Le fonti presenti all’interno del cortile risultano ordite con una struttura piuttosto semplice: una pila a piede sostiene una coppa in granito, nella quale si raccoglie l’acqua “soffiata” da un mascherone in marmo. Quest’ultimo è collocato sopra un grande elemento in pietra che chiude l’intradosso dell’arco rampante a sostegno della scala. Alle spalle di ogni mascherone si aprono le conchiglie, anch’esse in marmo, collegate ciascuna al proprio grande rocchetto decorato. Le opere, prive di fonti attributive, creano nel loro insieme una composizione dal gusto “archeologizzante”, che rielabora modelli del passato secondo sensibilità manierista. Al contempo, però, la presenza di elementi diversi, come i leoni alle estremità, conferisce al complesso un carattere eclettico, tipico dell’800. I leoni, il cui aspetto è richiamato anche nella fisionomia del mascherone, sono disposti in modo speculare nelle due fonti e si differenziano per materiali; la fonte lato via della Ninna presenta infatti una coppia composta da elementi in pietra, la fonte lato via dè Gondi presenta una coppia di elementi in gesso, differenti dunque per esecuzione ma armonizzati all’interno dell’insieme decorativo. La presenza di questi animali non è casuale, ma si lega ad una tradizione simbolica profondamente radicata nella storia fiorentina. Il “marzocco”, infatti, è la celebre raffigurazione di un leone seduto che sostiene con una zampa lo scudo ornato dal giglio, emblema del Comune di Firenze.

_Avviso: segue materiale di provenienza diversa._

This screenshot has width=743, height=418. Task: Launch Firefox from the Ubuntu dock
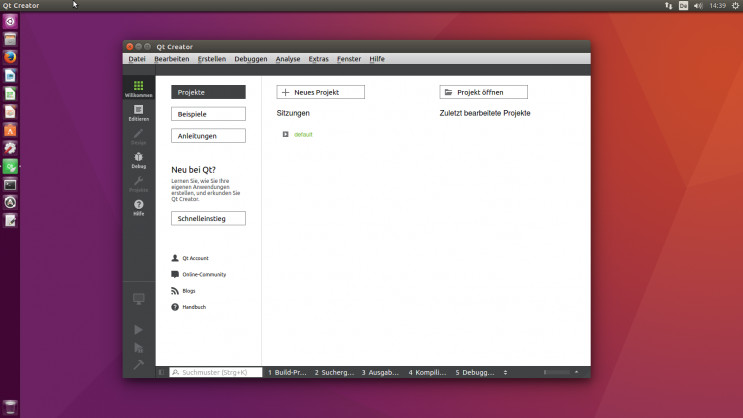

Il termine deriva probabilmente dal latino Martius, in riferimento a Marte, antico protettore della città, la cui statua, posta all’imbocco del Ponte Vecchio, avrebbe preceduto questo simbolo prima di essere perduta dopo l’alluvione del 1333.
Nel tempo, il leone divenne un segno identitario e politico: veniva collocato nelle piazze delle città soggette a Firenze come simbolo di autorità e controllo, e assunse anche una forte valenza araldica, comparendo negli stemmi di diverse famiglie nobili tra XIV e XV secolo.
Questo legame tra il leone e l’identità cittadina trova un chiaro riflesso anche nella storia di Firenze: già al tempo della Signoria, nei pressi di Palazzo Vecchio esisteva infatti un serraglio in cui venivano custoditi leoni in carne ed ossa, considerati una manifestazione concreta della forza e della maestà del Comune.